Late this afternoon comes some rather welcome news: John Ashcroft has announced plans to resign as U.S. attorney general. Ashcroft is reportedly set to take his divisive world view and his purportedly melodious singing voice back to Missouri. Commerce Secretary Don Evans also announced his plans to step down, but Ashcroft is the day’s big trophy. The architect of the USA Patriot Act and enforcer of the extrajudicial imprisonments at Guantanamo Bay has been no friend of civil libertarians and generally reasonable people everywhere.

But in his rush to leave, Ashcroft takes credit for the end of a long twilight struggle most people would say we haven’t really even started yet. In his resignation letter, he notes that “[t]he objective of securing the safety of Americans from crime and terror has been achieved.” Thanks, John, we can all relax now. The war on terorrism is history and you’ve refreshed your resume.

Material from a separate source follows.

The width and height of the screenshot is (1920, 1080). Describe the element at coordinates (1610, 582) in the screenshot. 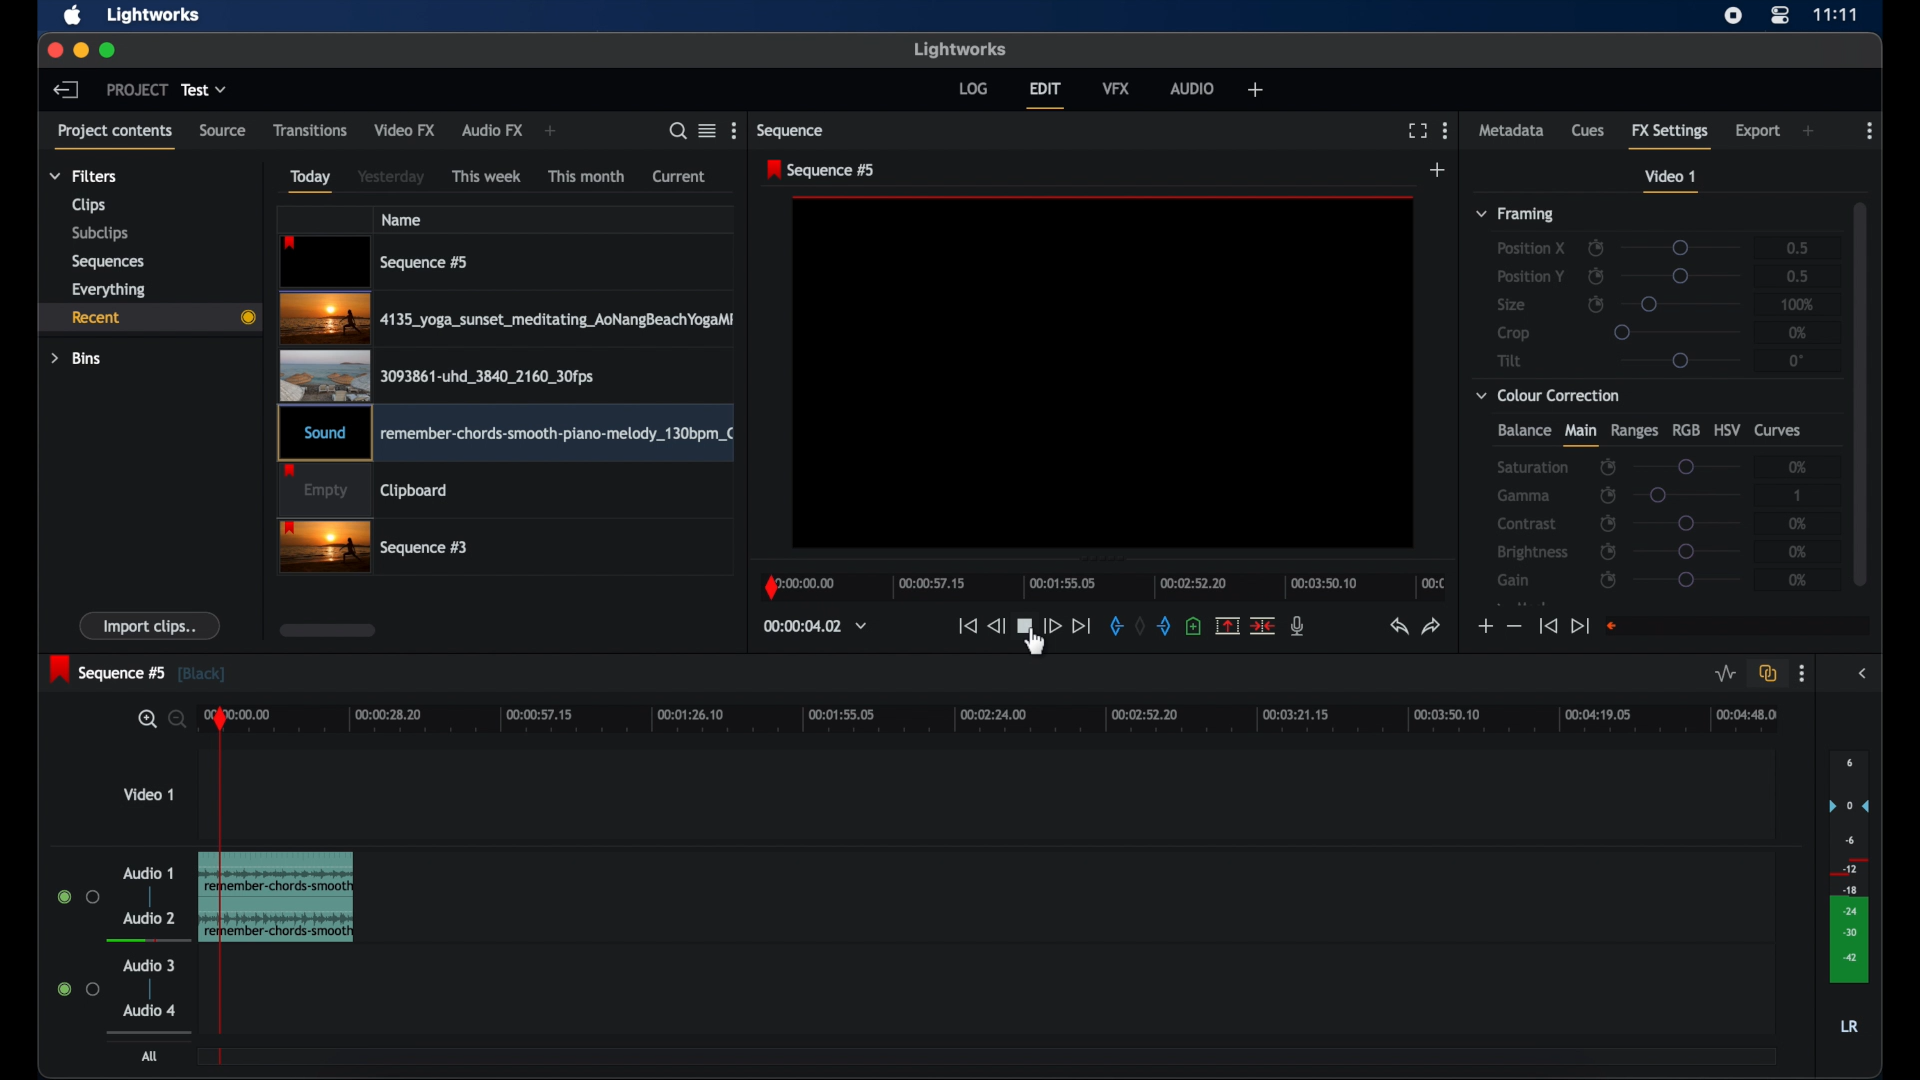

I’m glad you’re going, John. There’s the door. Don’t let the Constitution hit you in the ass on the way out.

You have to wonder who’s next. Powell? Condi? Thompson at HHS? Rumsfeld, our very own Dr. Strangelove? Much should be known in the coming days. The handicapping has already begun, of course, the better no doubt to have all the musical chairs accounted for by Jan. 20 of next year. So the administration (already being given the shorthand acronym of “W2″) hits the ground running.

You also have to wonder, though, if this early shuffle to the Cabinet is, just maybe, the first attempt on the part of the administration to tack more to the political center? Speaking shortly after John Kerry’s concession speech the morning of Nov. 3, President Bush made much of the idea of reaching out to the other side, offering an open hand, binding up wounds [insert your making-peace metaphor here]. It’s far too early to come to any conclusions about what may or may not even be overtures to “the loyal opposition.” There’s no getting away, however, from the hardliners like The Washington Times’ Tony Blankley, who insists, with his customary pitbull ideological zeal, that since the Republicans won and won handily, they don’t have to offer an olive branch to anyone on the other side. Fat Tony. What a guy.